***** Material for this exercise
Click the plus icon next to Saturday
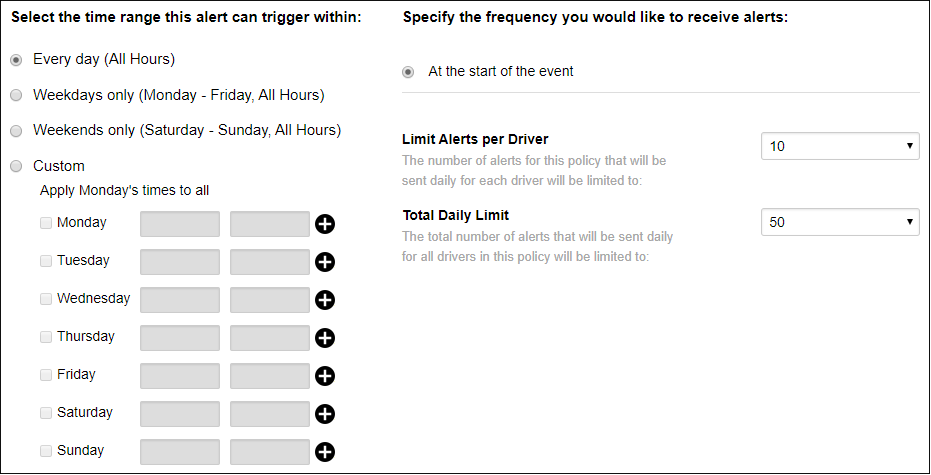Screen dimensions: 931x475 tap(325, 414)
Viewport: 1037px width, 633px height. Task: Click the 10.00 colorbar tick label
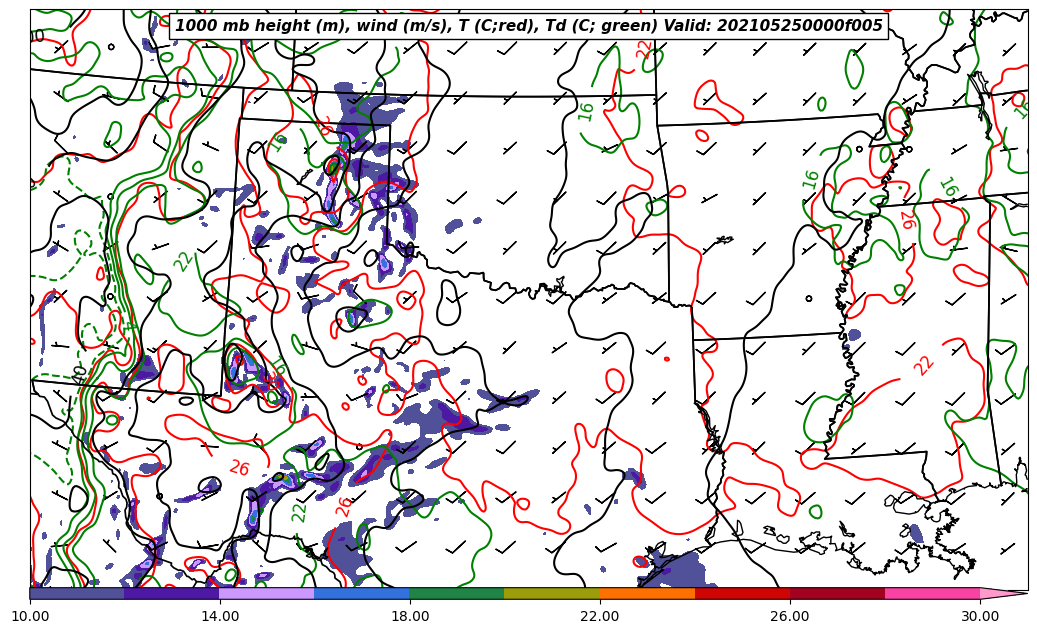point(30,617)

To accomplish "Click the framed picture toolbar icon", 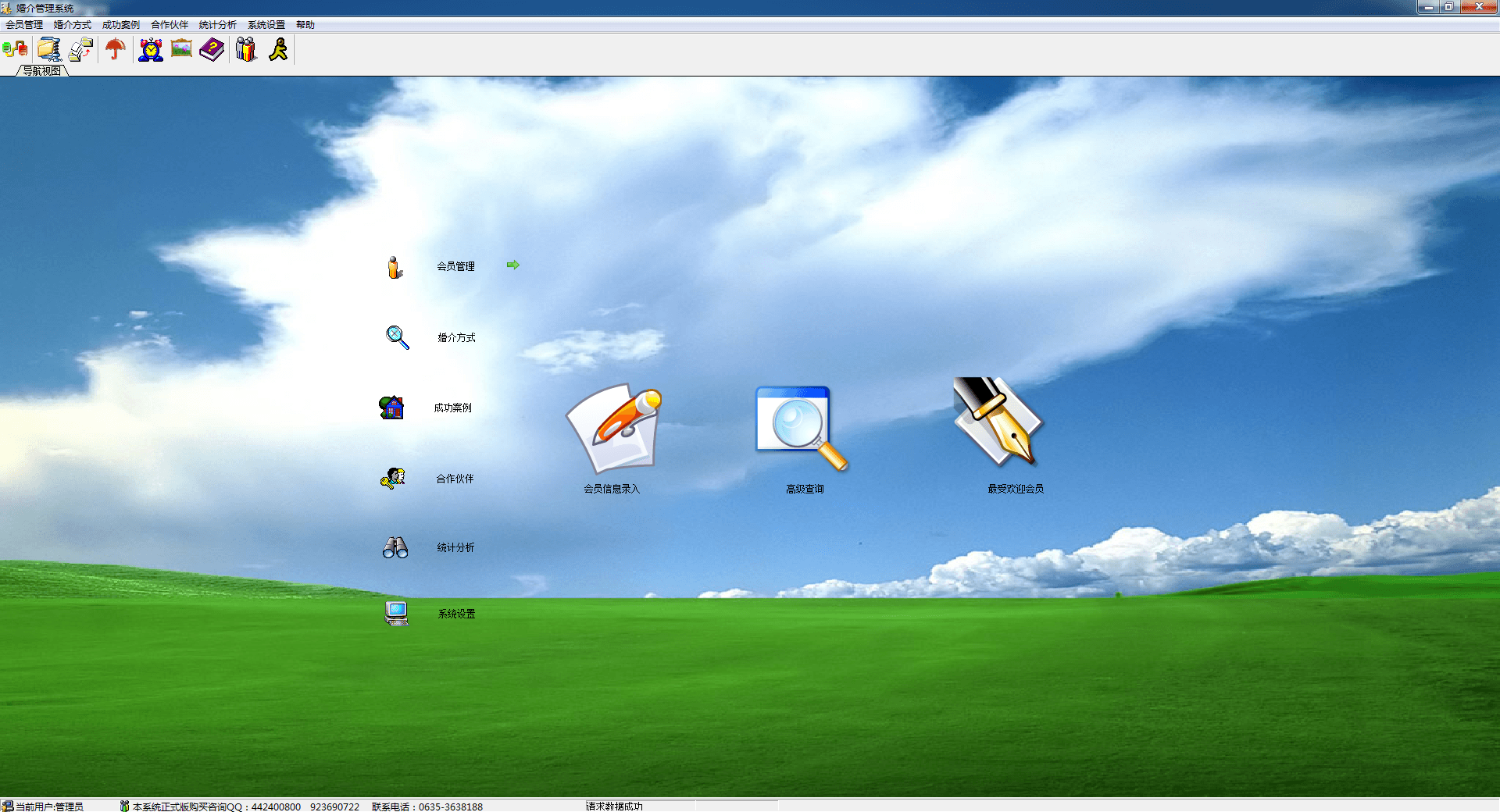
**********
■ **Set task**:
Put every line of the items above into a Markdown table with the columns Row and Item line, numbering the rows and leaving out blank lines. Omit the pictures from your answer.

■ **Response for this exercise**:
| Row | Item line |
|---|---|
| 1 | Click the plus icon next to Saturday |
| 2 | Screen dimensions: 931x475 tap(325, 414) |
| 3 | Viewport: 1037px width, 633px height. Task: Click the 10.00 colorbar tick label |
| 4 | point(30,617) |
| 5 | To accomplish "Click the framed picture toolbar icon",  |